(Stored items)

---------------

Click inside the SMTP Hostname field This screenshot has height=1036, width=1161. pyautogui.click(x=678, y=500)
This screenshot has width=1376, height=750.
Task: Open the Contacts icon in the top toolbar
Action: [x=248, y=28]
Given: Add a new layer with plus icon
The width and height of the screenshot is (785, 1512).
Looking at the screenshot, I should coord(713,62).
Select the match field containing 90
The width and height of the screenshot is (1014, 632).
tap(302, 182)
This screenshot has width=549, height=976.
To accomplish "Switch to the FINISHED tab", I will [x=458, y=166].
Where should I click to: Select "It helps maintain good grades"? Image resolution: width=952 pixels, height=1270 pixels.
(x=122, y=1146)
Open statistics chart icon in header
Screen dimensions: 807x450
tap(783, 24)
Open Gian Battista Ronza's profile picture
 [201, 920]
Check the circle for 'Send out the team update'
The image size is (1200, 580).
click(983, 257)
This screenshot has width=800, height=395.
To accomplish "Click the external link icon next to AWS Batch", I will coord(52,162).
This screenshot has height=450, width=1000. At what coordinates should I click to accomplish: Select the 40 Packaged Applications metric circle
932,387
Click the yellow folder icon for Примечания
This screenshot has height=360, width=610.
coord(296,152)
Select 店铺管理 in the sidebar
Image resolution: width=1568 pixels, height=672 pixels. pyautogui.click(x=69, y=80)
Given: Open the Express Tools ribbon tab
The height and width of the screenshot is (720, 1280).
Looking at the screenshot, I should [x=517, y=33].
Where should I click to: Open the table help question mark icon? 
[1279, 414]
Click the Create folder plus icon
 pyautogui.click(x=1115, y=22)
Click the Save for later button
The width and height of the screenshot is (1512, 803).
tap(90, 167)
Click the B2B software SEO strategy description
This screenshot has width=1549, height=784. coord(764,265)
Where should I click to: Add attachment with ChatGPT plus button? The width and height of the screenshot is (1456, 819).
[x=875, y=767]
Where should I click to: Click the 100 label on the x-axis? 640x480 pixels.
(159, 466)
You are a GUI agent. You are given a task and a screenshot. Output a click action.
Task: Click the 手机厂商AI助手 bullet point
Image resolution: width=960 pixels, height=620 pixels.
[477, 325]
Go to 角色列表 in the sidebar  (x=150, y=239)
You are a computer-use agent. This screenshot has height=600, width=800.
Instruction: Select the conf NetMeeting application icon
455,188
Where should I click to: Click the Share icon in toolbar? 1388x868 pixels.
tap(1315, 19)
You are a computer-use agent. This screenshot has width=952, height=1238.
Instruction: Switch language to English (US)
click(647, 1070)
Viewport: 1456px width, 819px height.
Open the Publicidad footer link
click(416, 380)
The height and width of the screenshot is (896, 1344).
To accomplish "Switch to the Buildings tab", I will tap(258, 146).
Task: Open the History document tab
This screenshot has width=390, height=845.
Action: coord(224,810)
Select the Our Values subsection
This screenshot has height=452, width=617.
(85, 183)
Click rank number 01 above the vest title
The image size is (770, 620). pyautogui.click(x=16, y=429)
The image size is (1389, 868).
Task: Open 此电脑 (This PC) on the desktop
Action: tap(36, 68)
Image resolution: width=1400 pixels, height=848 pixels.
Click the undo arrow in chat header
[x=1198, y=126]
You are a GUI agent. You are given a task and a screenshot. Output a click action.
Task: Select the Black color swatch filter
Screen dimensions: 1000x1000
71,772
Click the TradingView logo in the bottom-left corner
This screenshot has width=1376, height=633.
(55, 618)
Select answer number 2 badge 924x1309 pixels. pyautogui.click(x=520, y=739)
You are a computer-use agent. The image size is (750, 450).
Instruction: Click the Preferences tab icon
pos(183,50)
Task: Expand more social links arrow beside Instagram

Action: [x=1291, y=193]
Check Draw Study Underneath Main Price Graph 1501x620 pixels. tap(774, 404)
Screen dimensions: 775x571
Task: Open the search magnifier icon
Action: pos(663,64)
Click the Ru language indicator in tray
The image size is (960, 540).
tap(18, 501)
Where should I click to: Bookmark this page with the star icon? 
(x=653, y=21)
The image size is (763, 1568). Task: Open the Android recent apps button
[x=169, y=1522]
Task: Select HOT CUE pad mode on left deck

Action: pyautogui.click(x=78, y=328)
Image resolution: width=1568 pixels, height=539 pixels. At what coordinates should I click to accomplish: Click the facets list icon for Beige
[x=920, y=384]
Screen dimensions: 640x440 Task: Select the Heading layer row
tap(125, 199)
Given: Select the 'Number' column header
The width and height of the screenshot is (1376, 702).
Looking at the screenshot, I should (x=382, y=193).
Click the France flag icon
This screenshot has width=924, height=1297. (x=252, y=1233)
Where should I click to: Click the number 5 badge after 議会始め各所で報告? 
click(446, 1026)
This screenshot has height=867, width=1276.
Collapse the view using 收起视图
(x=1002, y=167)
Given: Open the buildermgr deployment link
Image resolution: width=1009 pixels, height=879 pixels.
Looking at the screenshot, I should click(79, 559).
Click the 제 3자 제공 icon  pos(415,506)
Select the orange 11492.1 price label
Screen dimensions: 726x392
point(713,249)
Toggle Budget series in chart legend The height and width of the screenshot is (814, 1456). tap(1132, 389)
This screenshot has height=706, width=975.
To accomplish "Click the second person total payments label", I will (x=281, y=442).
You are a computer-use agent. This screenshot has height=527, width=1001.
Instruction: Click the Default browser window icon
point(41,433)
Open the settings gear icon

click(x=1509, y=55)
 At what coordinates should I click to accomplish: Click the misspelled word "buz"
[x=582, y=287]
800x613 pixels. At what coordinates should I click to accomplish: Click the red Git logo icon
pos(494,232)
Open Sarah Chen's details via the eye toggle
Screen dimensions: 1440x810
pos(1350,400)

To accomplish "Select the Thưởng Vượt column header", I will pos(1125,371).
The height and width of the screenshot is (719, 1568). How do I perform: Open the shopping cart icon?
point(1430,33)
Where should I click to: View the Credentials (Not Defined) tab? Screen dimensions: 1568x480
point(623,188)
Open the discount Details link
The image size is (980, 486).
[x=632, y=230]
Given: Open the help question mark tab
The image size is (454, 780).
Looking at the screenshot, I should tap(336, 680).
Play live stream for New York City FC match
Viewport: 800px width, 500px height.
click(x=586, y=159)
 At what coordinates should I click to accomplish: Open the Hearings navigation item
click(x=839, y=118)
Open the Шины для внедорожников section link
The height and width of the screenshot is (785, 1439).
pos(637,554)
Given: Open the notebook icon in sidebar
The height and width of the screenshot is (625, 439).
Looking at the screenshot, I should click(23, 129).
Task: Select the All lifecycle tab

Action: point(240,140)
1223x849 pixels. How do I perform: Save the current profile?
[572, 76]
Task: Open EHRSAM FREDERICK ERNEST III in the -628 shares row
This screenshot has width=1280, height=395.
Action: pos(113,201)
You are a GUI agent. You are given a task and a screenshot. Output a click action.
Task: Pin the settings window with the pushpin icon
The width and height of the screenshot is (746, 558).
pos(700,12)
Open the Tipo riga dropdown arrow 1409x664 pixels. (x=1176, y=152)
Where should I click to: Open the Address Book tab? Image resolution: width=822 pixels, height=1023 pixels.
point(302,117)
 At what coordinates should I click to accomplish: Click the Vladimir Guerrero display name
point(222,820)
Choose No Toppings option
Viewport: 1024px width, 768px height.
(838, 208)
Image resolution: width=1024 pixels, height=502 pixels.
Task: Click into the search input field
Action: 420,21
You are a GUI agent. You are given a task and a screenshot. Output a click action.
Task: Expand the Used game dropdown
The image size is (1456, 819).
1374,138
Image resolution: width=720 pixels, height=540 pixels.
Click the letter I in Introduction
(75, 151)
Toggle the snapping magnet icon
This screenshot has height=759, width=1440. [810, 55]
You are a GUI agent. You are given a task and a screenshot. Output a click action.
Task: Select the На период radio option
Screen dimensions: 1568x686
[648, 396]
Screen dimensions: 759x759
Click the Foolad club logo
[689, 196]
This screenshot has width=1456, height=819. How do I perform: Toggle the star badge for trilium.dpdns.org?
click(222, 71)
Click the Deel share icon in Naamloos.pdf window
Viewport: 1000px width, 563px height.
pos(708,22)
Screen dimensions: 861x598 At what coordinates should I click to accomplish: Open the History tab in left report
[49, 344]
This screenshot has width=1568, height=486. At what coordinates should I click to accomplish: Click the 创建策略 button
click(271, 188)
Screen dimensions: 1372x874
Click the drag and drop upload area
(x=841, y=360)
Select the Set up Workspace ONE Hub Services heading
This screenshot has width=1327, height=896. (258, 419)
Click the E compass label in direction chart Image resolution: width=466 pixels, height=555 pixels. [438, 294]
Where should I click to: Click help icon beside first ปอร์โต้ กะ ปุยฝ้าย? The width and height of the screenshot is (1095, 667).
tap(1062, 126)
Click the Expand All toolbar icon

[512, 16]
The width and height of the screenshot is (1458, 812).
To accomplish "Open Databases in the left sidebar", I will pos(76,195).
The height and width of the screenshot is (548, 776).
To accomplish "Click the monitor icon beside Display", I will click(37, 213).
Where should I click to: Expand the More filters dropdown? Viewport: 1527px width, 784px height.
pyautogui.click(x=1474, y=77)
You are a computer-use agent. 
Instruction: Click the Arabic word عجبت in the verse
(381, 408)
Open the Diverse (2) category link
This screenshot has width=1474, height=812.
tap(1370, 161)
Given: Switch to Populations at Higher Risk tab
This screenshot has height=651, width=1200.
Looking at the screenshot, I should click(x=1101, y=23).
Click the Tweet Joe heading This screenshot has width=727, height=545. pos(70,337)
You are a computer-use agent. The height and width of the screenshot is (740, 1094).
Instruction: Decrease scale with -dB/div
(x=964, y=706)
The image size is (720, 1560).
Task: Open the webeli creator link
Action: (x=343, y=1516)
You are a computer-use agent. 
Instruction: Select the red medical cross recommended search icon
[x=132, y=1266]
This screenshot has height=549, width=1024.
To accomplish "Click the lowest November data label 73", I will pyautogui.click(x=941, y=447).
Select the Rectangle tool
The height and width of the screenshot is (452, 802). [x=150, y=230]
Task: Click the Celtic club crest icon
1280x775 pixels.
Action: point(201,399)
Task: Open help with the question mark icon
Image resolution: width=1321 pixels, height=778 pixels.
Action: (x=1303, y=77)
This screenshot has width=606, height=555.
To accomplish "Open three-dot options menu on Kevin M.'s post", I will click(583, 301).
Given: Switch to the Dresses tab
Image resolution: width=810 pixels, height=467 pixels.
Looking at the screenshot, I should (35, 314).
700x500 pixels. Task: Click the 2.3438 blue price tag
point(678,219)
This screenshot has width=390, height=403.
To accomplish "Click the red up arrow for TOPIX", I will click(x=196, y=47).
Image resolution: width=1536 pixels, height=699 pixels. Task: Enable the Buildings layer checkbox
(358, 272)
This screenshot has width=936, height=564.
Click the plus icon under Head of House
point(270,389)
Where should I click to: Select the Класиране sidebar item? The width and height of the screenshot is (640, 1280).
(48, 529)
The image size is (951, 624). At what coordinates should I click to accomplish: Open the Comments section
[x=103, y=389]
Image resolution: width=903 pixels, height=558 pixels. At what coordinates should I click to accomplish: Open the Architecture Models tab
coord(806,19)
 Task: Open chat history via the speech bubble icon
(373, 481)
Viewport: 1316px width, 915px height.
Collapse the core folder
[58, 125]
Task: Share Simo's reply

---------------

→ Exercise aim: Every line above with the word "column" is to be copied out.

→ Response to this exercise:
Given: Select the 'Number' column header
To accomplish "Select the Thưởng Vượt column header", I will pos(1125,371).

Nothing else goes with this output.